Come investono gli italiani
Andando ad analizzare più nel dettaglio la diffusione degli strumenti finanziari tra gli italiani, emerge come il 93% delle famiglie disponga di depositi bancari e postali (89,2% nel 2006), mentre appena il 9,2% possiede obbligazioni e fondi comuni, in calo del 24% rispetto ai livelli del 2006, e il 3,5% possiede azioni e partecipazioni (erano il 6,2% nel 2006). Ma il dato che fa riflettere di più è forse quello relativo al possesso di titoli di Stato. Nel 2018 a detenerli era il 6,1% delle famiglie italiane, contro l’8,5% del 2006: stiamo parlando di un calo del 28,2%. Il segnale di una ridotta fiducia nello Stato è quanto mai chiaro: “ben il 61,2% degli italiani – se avesse risparmi da investire – non acquisterebbe BOT, BTP o altri titoli del debito pubblico italiano, l’11% anche se gli è capitato di acquistarli in passato”, riporta lo studio. Insomma, i tempi dei “BOT People” sono ormai un lontano ricordo: oggi prestare soldi allo Stato non è più in cima ai desiderata dei risparmiatori italiani, provati da anni di rendimenti bassi se non negativi sui BOT e colpiti dall’insicurezza diffusa che incentiva a tenere cash fermo, pronto per ogni evenienza. Un altro dato degno di nota (anche se in ultima analisi non così sorprendente) è la decisa opposizione a ogni ulteriore inasprimento della tassazione, fosse pure per finanziare spese sociali che, in astratto, gli italiani reputano essenziali.
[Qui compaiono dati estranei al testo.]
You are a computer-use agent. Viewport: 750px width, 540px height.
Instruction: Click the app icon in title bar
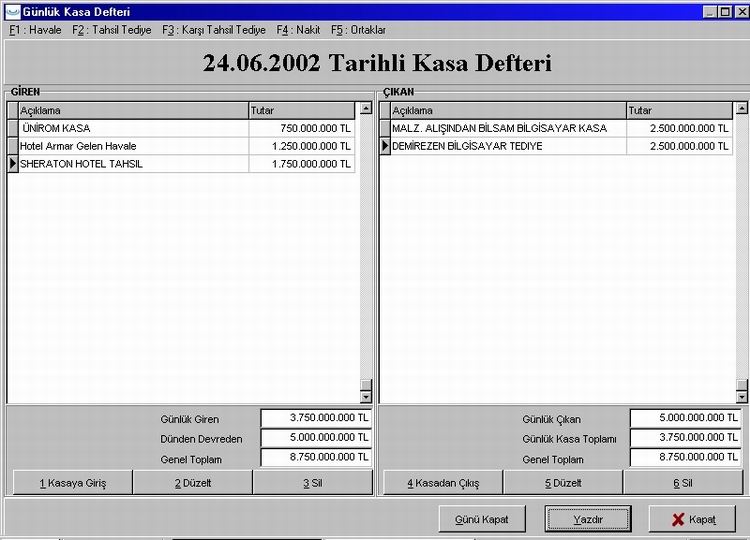click(x=11, y=11)
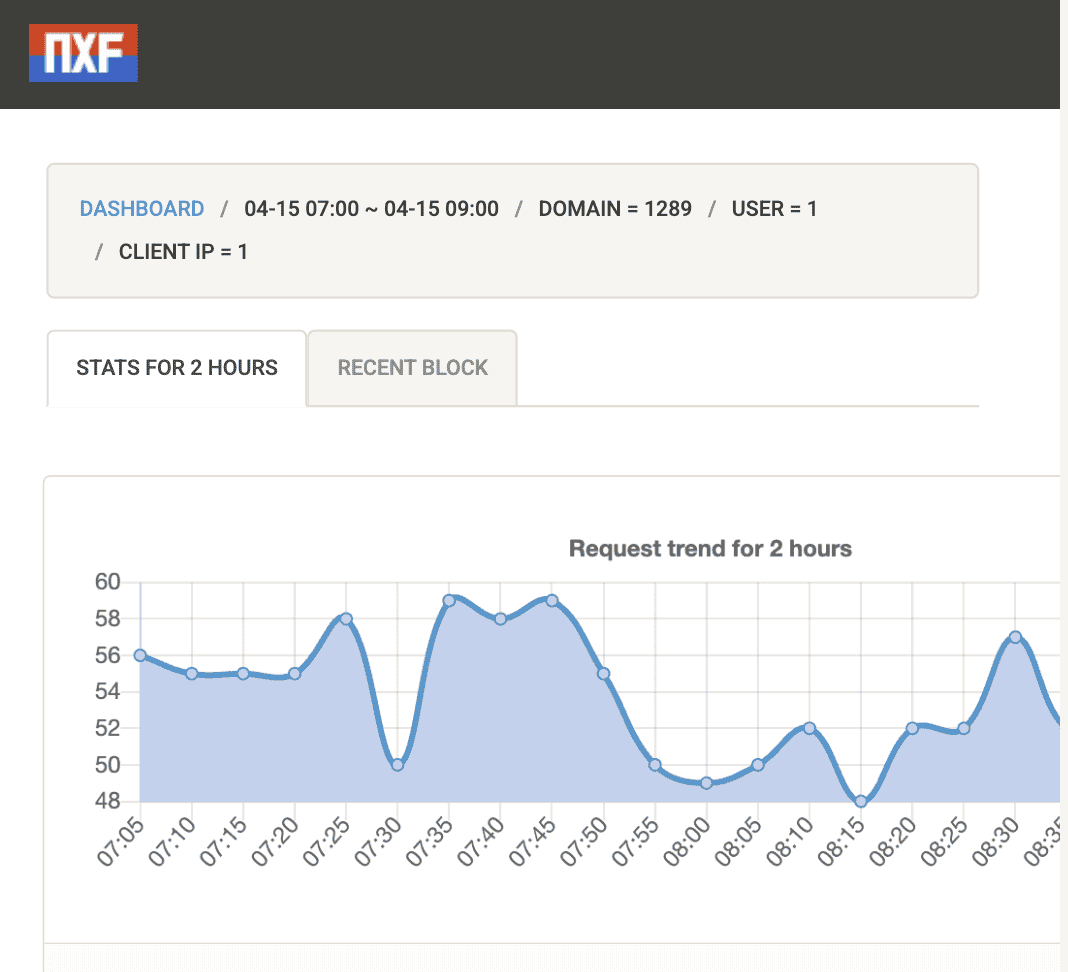
Task: Click the NXF logo
Action: coord(83,53)
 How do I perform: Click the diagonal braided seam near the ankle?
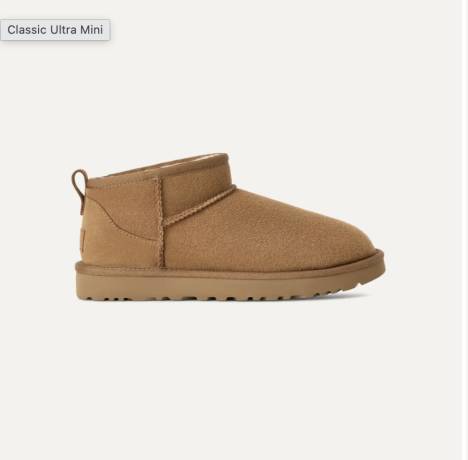200,207

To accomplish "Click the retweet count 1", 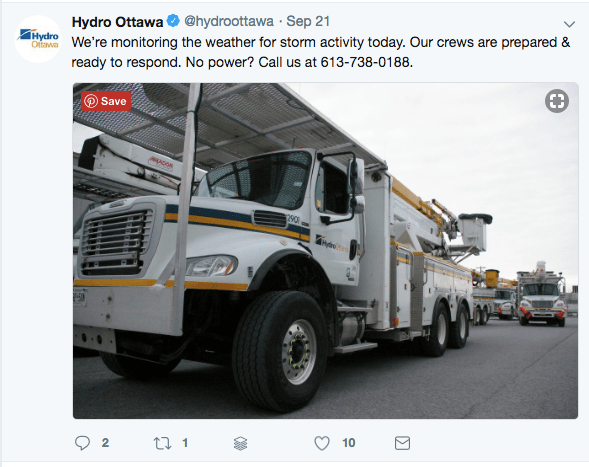I will pyautogui.click(x=185, y=443).
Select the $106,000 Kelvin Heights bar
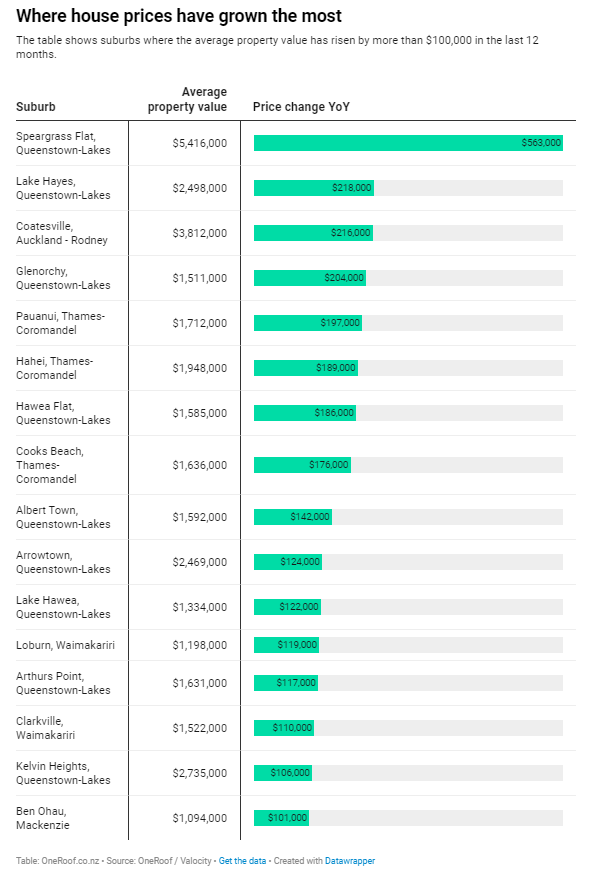This screenshot has height=871, width=591. (283, 773)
Eppure, gli italiani – specialmente la fascia di potenziali clienti private, con patrimoni sopra i 500 mila euro – potrebbero giocare un ruolo chiave per rilanciare la crescita del Paese, grazie all’investimento di risorse private a sostegno dell’economia, per esempio nel campo strategico delle infrastrutture.

 

Il ruolo del private banking
Ma come stimolare gli investimenti privati, data la diffidenza diffusa verso le istituzioni e la convinzione che tanto non si può più migliorare la propria condizione – e meno ancora quella dei figli e nipoti? “Qui si innesta il ruolo economico e sociale del private banking che, tradizionalmente, ha ben operato nella gestione dei patrimoni – preservandoli o ampliandoli - ma che oggi può aiutare a far ripartire gli investimenti, diventando protagonista di un sentiero di crescita virtuosa dell’economia e del benessere del Paese”, commenta Giorgio De Rita, segretario generale del Censis. In particolare, prosegue De Rita, il private banking “può giocare una partita nel costruire e promuovere strumenti in grado di orientare le risorse private verso investimenti in infrastrutture, che rispondano ai requisiti di affidabilità e trasparenza dei progetti, pur nell’ovvia presenza del rischio d’impresa”. Se il ritorno di un PIL in crescita passa attraverso un rilancio degli investimenti – e quelli infrastrutturali costituiscono una priorità per il Paese – “è necessario fare leva sulla capacità dei professionisti del private banking di stimolare investitori privati e detentori di patrimoni ad accettare investimenti che destinano risorse alle infrastrutture, le uniche in grado di cambiare il panorama strutturale e quindi dare spinta alla nuova crescita”.


NOTA DI REDAZIONE: gli argomenti, le immagini e i grafici sono frutto di elaborazione interna.